* [Problems to work on]:
1. In the review discussion, whose editorial opinion is the reworked paragraph's expectation attributed to?
2. Select every line of the rows that contains the string "height", treating case as significant.

That's it for my first read-through. Hog Farm Talk 23:54, 13 December 2023 (UTC)[reply]

Other than being unclear on what to do about the LPC report item, fixed all of the above. RoySmith (talk) 01:28, 14 December 2023 (UTC)[reply]

Eddie

[edit]
  • Is American Bank Note not the same company as the one we're talking about here? Is there a reason it isn't linked?
Wow, don't know how I mised that. Fixed.
  • "described the plant as "mammoth" and noted" It feels a bit out of place to include your first description of the plant here (ie before it is built chronologically), I would either move the mention down or remove it
Moved
  • ", and was reported in the next day's New York Times" I would remove this, unless it's particularly relevant that it was reported in the NYT (what about other publications?)
  • "It was expected" expected by who? -- this whole paragraph as a whole has a lot of unattributed passive voice, which I'm wary of, at best. Maybe attribute?
I reworked the paragraph to place the expectation on the NYTimes. The source article doesn't attribute the expectation to anybody in particular, so I'm treating it as if it were the NYT's editorial opinion.
  • "with the facility being" maybe "and the factory was" if that doesn't change the meaning incorrectly?
Made it "plant"

* [Data to use]:
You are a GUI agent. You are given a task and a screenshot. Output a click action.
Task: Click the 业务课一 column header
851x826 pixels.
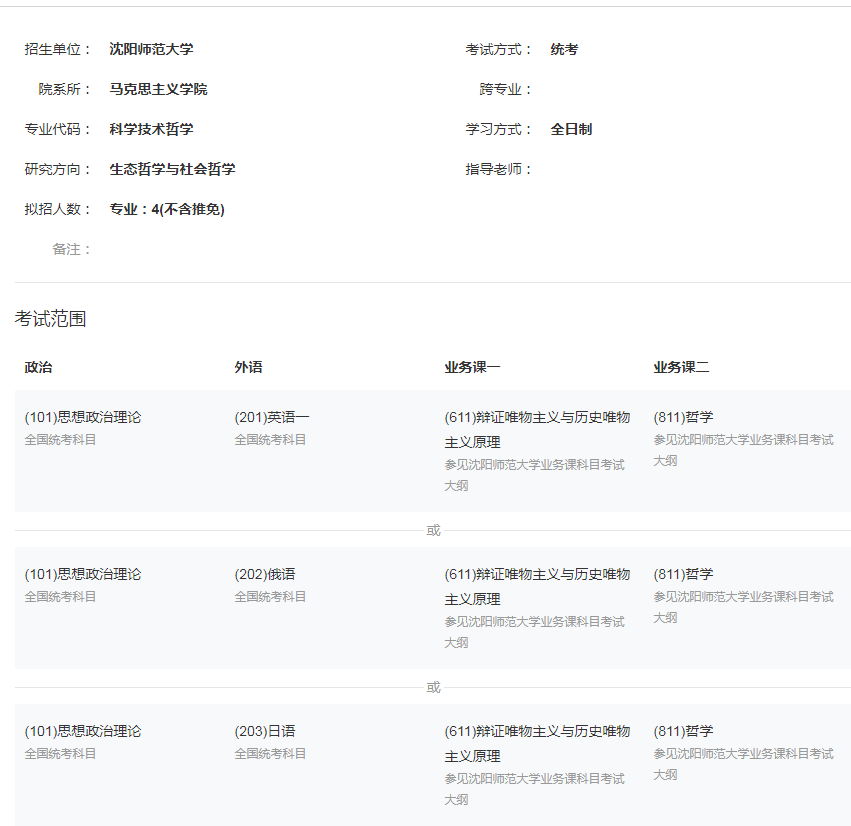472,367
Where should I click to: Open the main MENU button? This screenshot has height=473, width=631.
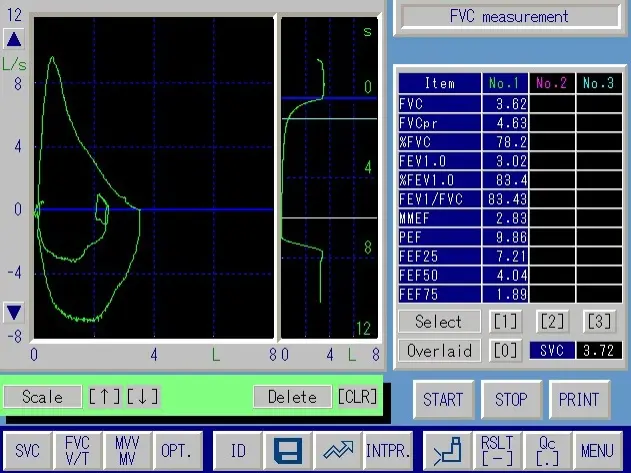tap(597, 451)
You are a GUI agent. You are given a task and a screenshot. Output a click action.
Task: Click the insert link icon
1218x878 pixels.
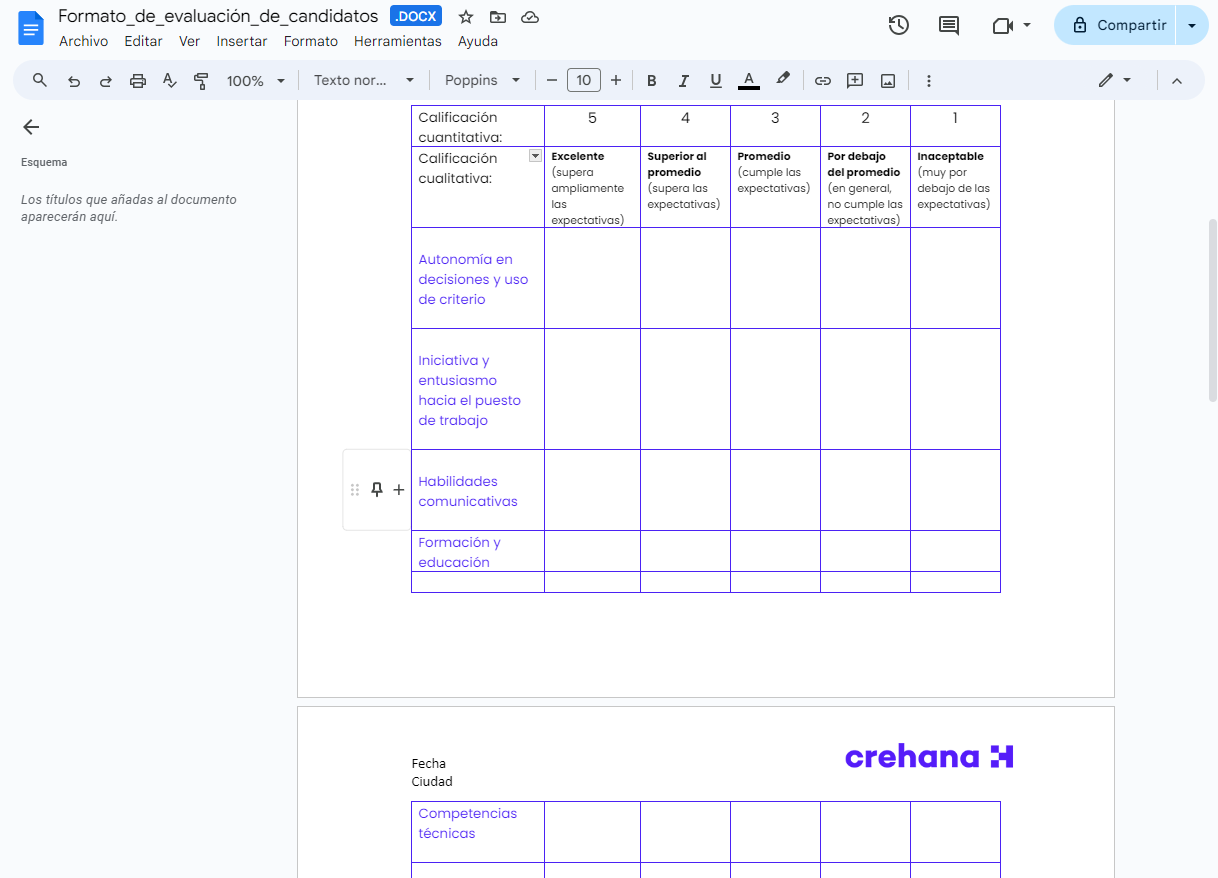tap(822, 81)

* * *

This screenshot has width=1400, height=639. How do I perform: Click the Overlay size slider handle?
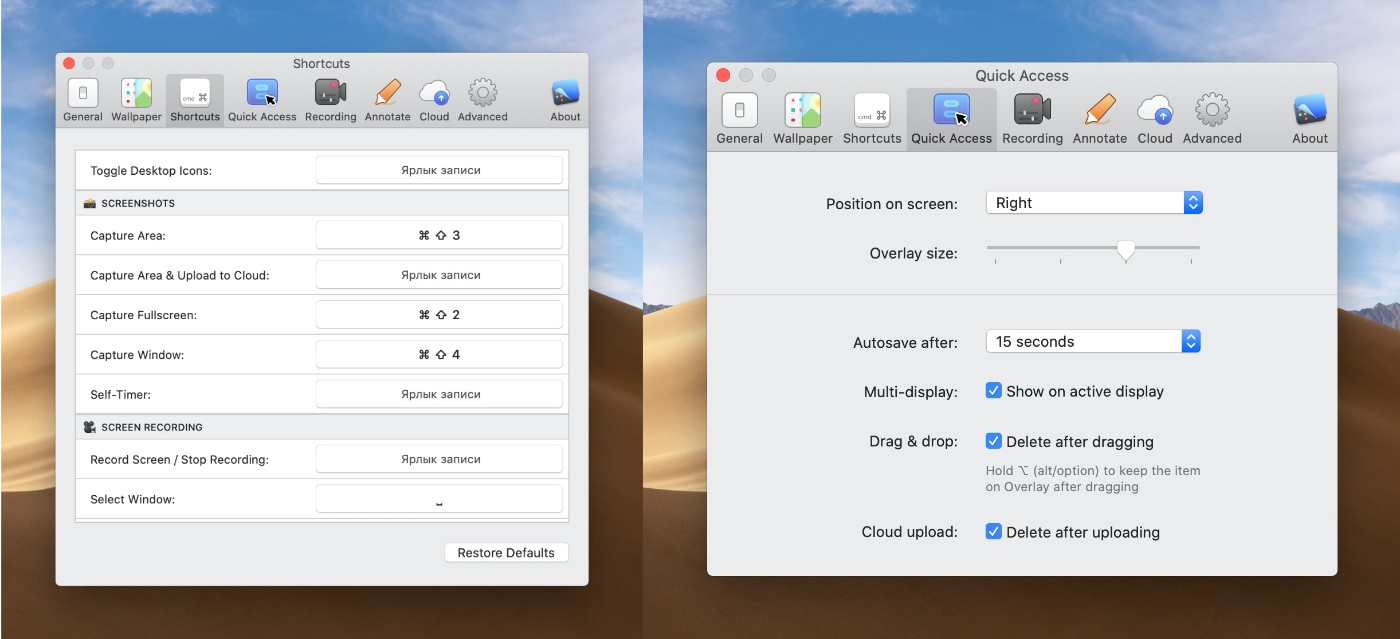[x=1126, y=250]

==

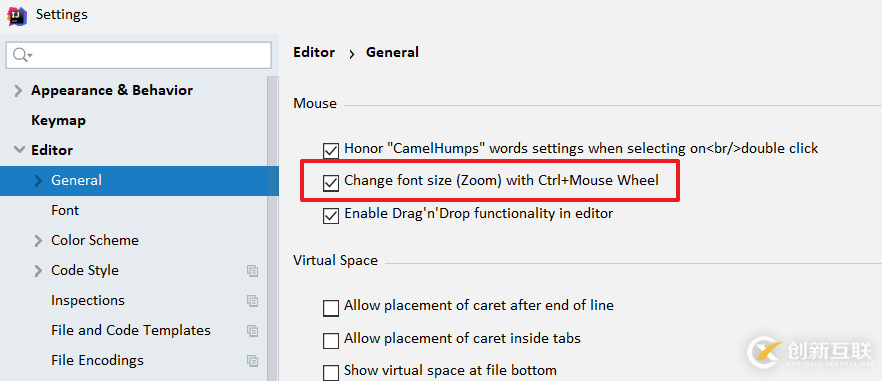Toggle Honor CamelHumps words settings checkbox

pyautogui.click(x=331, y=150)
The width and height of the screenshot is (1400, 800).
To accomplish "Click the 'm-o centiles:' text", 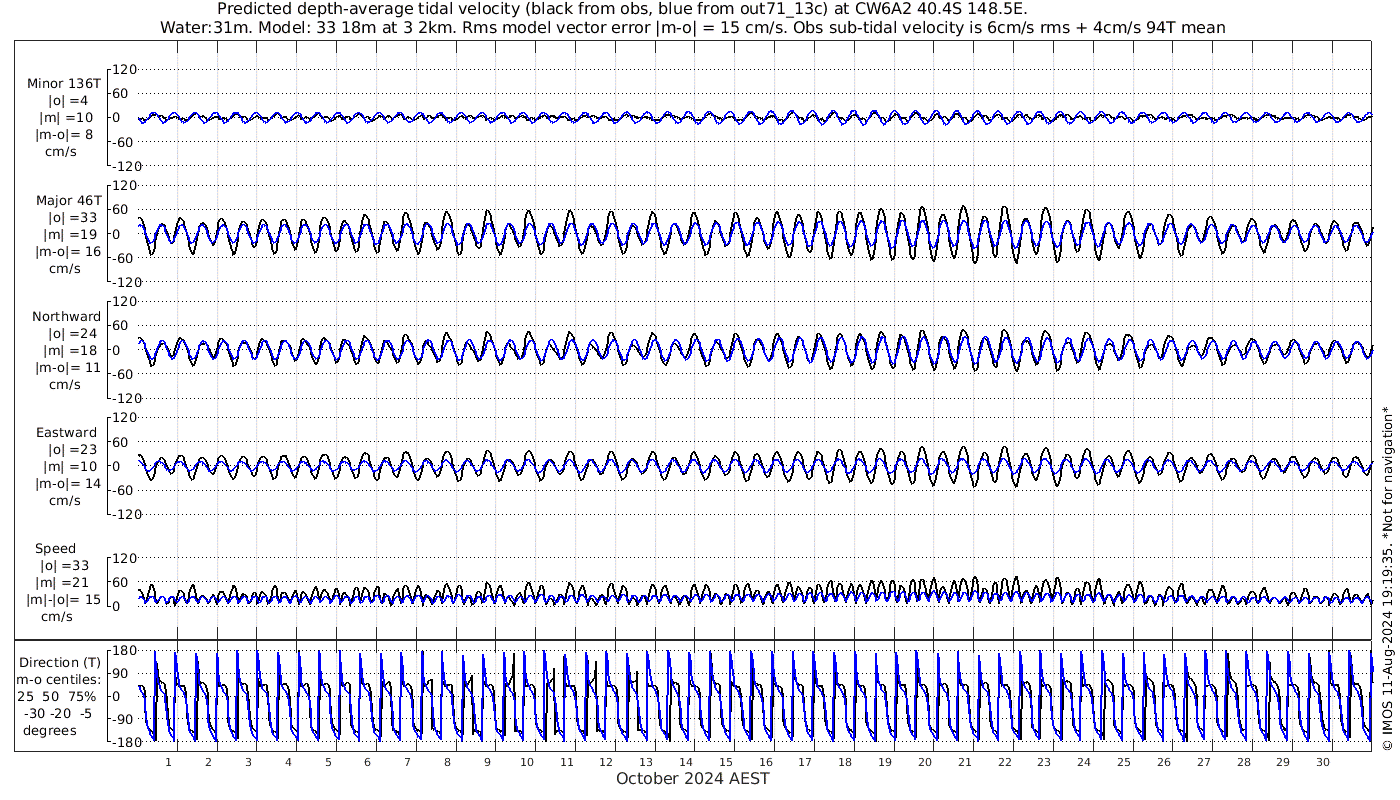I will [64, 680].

* [Solutions in order]:
1. The New York Times's.

2.
Where should I click to: Open the main MENU button? This screenshot has height=473, width=631.
This screenshot has width=1400, height=639. How do I perform: Click the Overlay size slider handle?
The width and height of the screenshot is (1400, 800).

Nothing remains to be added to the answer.